Watt’s father (the ‘Tom’ of the title) was a jazz composer, pianist and arranger whose bandleading heyday (with his own all-star orchestra and a quintet at a leading West End nightspot, Quaglino’s) was all too brief, spanning the decade from the mid-1950s until 1964 (when he led the shortlived Forty-Two Jazz Band, which Benny Green claimed ‘may well turn out to be the most outstanding big band this country has ever possessed’). Thereafter, his music eclipsed by rock’n’roll and his band’s progress stalled by (in his son’s words) ‘odd venue choices and snobbery among British audiences, who had always told themselves “American jazz is better”’, Tommy Watt became a painter-decorator, making only occasional forays into the jazz world in which he had once been a leading light.
Watt’s mother (‘Romany’) was a promising actress (RADA-trained, she acted alongside rising contemporaries such as Robert Shaw and Robert Hardy in Stratford productions starring the likes of John Gielgud, Alan Badel and Harry Andrews) until her first marriage produced triplets and derailed her stage career.
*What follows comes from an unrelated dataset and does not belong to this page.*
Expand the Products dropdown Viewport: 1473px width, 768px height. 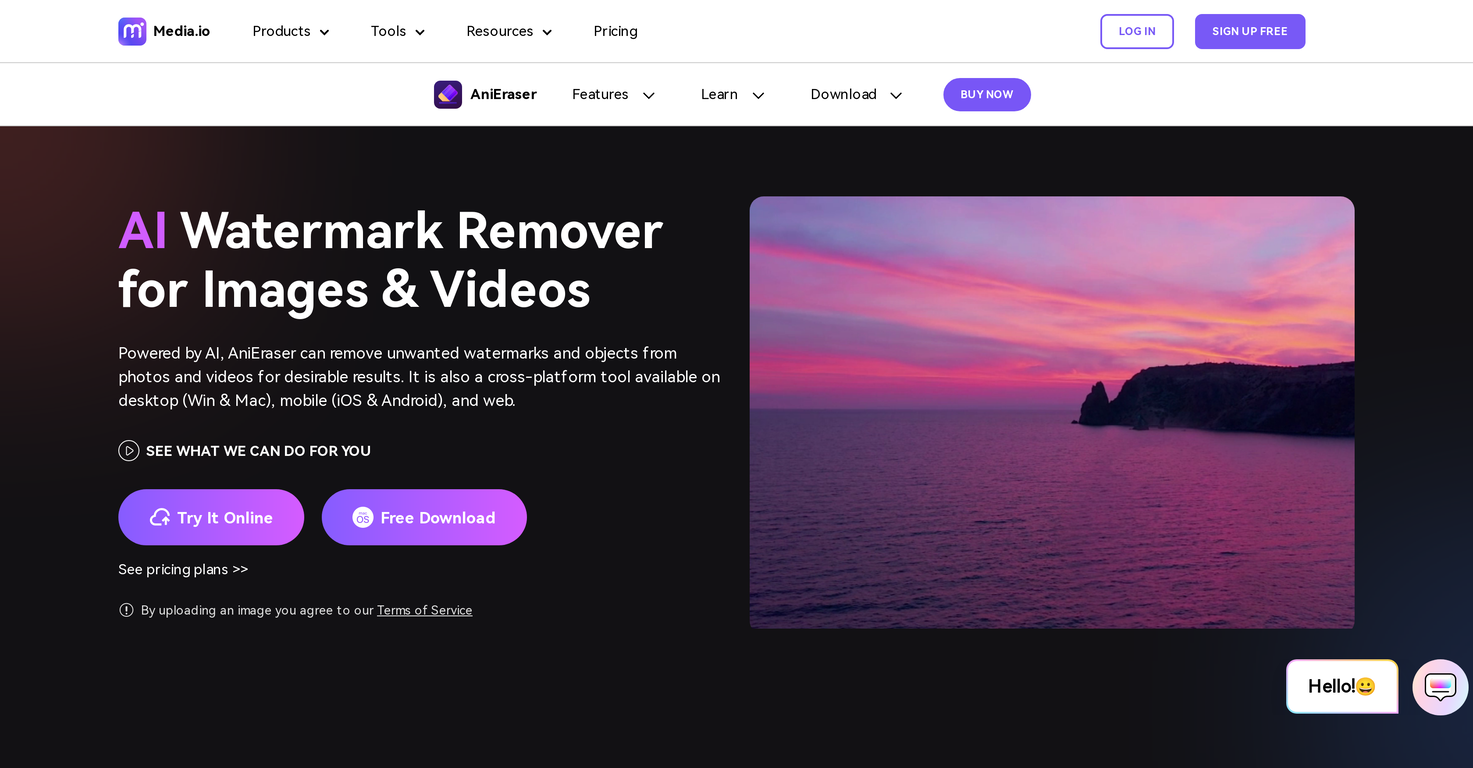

Thereafter, she became a first-call showbiz features writer (interviewing everyone from Richard Burton and Elizabeth Taylor to Noel Edmonds and James Galway).
Ben Watt’s book begins with an account of a hospital visit to his dying father, and then doubles back to a moment that will be familiar to anyone with ageing parents: his sudden realisation that the poles of responsibility and care have reversed in the parent–child relationship. Interweaving intensely personal family memories with thoughtful (but by no means uncritical) accounts of his parents’ lives and relationships, Watt then sympathetically but scrupulously details his parents’ gradual loss of autonomy, and traces his own (and siblings’) reactions to this decline back to their roots in the lives and personalities of ‘Romany and Tom’.
In this process, Watt simultaneously paints a haunting portrait of a marriage and a vivid (and entirely unsentimental) picture of family life and – it seems almost incidentally, so deft and assured is his writing – portrays not only the jazz world between the 1950s and 1980s, but also the showbiz milieu in which his mother operated. A profoundly moving (and at times downright harrowing) account of the stresses placed upon family love by ageing and death, Romany and Tom is, none the less, an ultimately uplifting book, courtesy of the sheer unblinking humanity of its author’s gaze.